▶ **Goal of the exercise**
Each line of the data below from the one holding "Cookie Policy (243, 2505)" to the one holding "Shipping Policy (244, 2493)", inclusive, is to be reproduced exactly; no other line belongs in the answer.

▶ **Extracted entries**
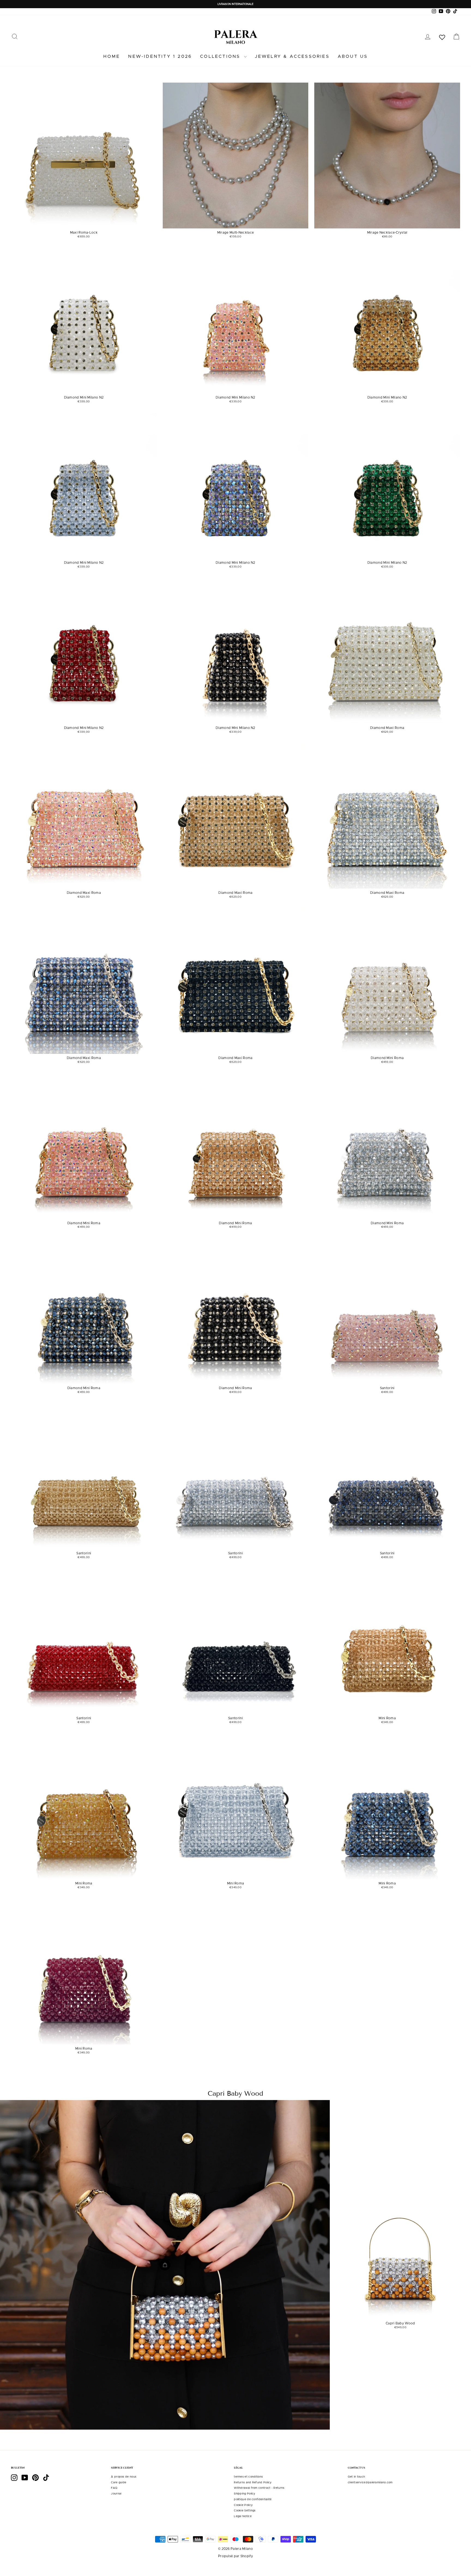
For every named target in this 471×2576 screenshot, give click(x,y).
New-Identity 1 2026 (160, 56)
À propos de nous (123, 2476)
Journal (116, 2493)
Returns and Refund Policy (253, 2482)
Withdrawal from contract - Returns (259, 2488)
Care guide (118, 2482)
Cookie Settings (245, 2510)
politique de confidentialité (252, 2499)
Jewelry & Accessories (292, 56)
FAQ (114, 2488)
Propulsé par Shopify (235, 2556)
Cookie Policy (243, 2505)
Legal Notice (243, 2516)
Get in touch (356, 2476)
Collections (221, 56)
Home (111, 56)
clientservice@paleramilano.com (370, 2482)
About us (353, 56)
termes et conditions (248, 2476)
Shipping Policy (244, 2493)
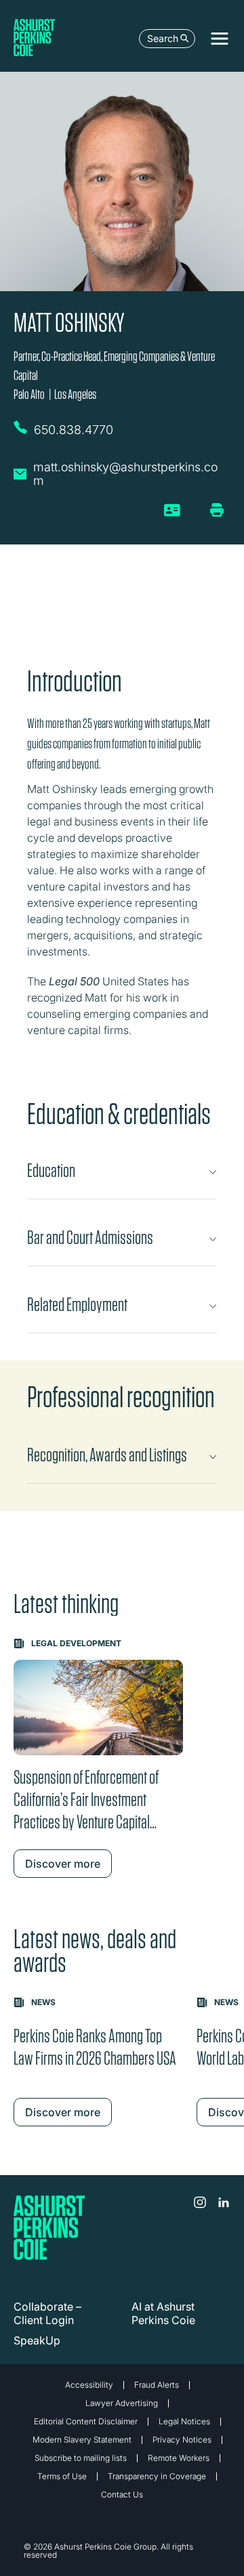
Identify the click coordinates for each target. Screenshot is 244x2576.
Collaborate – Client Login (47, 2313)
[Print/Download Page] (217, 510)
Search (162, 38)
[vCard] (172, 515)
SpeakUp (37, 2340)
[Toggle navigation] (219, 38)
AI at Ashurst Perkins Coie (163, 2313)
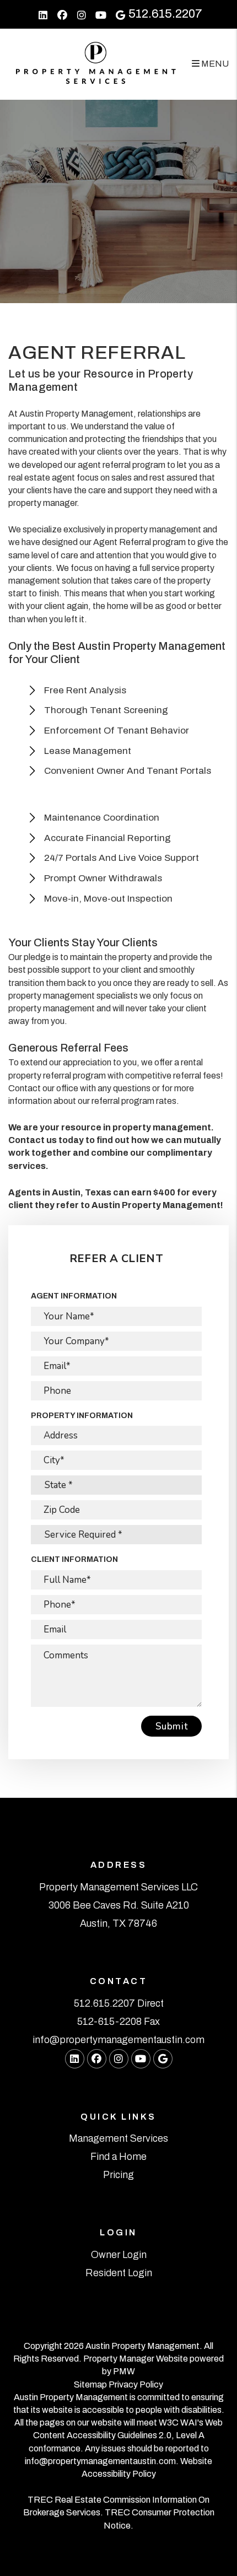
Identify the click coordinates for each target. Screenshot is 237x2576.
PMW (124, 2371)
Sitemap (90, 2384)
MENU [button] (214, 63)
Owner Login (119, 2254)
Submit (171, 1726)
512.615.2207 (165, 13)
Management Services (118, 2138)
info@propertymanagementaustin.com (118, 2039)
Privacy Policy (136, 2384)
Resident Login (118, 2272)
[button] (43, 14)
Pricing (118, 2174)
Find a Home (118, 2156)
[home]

* * *

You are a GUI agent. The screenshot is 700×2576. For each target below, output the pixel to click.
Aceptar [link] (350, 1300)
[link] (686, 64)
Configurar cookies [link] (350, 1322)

▶ **Expected answer**
Cookie Policy (243, 2505)
Legal Notice (243, 2516)
Get in touch (356, 2476)
Collections (221, 56)
Home (111, 56)
clientservice@paleramilano.com (370, 2482)
About us (353, 56)
termes et conditions (248, 2476)
Shipping Policy (244, 2493)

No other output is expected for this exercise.